Isolation and characterization of methyl viologen-resistant synechocystis sp. PCC 6803 mutants

Abstract

Methyl viologen (MV) is a widely used herbicide that competes electrons from photosystem I and induces the formation of active radical species causing cellular oxidative stress in plants and photosynthetic cyanobacteria. However, the exact target molecule of methyl viologen in the cells has yet to be identified. This study aimed to identify the mutation(s) that lead to MV resistance in cyanobacterium Synechocystis sp. PCC 6803. Synechocystis wild type was cultured for 30 days to reach the stationary-growth phase to allow the occurrence of spontaneous mutations in aged cells. Approximately 109 cells were spread on an agar medium containing high MV concentrations (10-40 µM), which could completely inhibit cell growth.

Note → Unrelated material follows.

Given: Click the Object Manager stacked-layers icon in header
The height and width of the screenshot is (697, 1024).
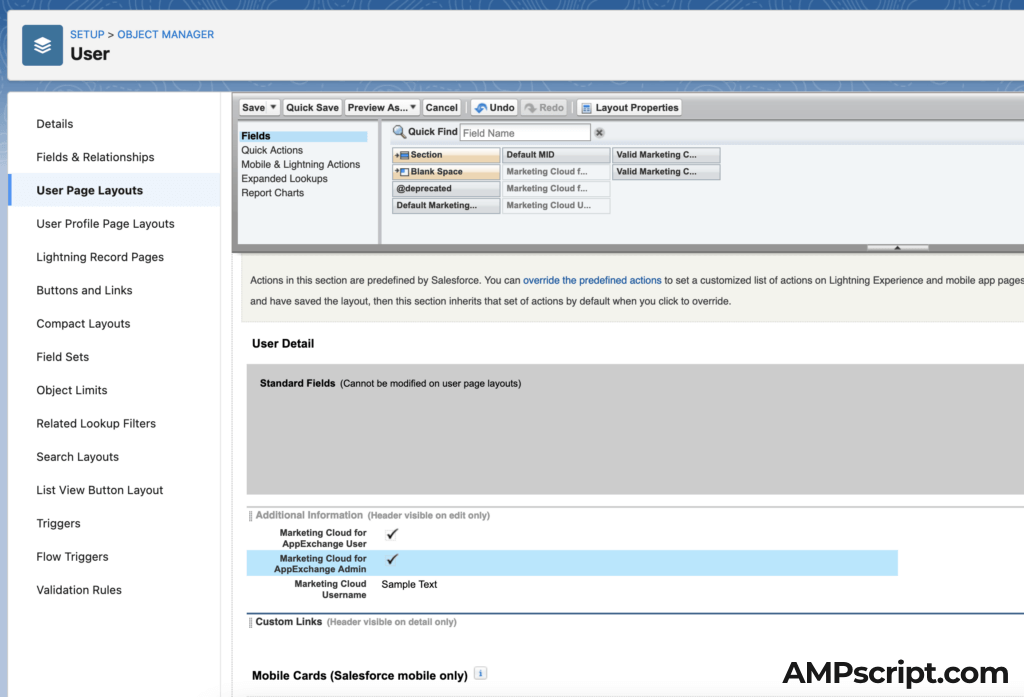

After 30-40 days, spontaneous MV-resistant mutants up to 23, 176 and 2,936 colonies were obtained from agar plates containing 40, 20 and 10 µM of MV, respectively. MV-resistant mutations were subsequently identified in seven selected MV-resistant mutants using genome sequencing. Mutant A9 contained the stop codon gained mutation that disrupted the function of the cntO_1 gene encoding the TonB-dependent receptor involved in the transport of positively charged ions across the cell membrane. Thus, this TonB-dependent receptor might transport MV to the cell, and the disrupted function leads to MV resistance. Mutant C14 and C21 contained the frameshift mutation that abolished the function of the menH_2 gene encoding triacylglycerol lipase (enzyme generating diacylglycerol, the main component of cell membrane), suggesting that this gene disruption may affect MV import to the cells. Moreover, mutant A9, A11, B1, B14, C10, C14 and C21 contained one amino acid alteration (53Met-->Lys) in a small hypothetical protein (a 92-amino-acid protein product of the gene FMAMFGPO_01147) with an unknown function. Protein structure prediction showed that the structure of this hypothetical protein was significantly changed upon 53Met-->Lys substitution. Additionally, the mutations in genes associated with the biosynthesis of cell-membrane component, the biosynthesis of cell-wall peptidoglycan, the biofilm formation, and the antioxidant defense were found in the MV-resistant mutants A9, C14 and C21. In conclusion, the mechanisms of MV resistance found in this study is related to the alteration of MV transport and the modified composition of the cell membrane. This data provides basic information on spontaneous MV resistance in an aquatic photosynthetic microbe.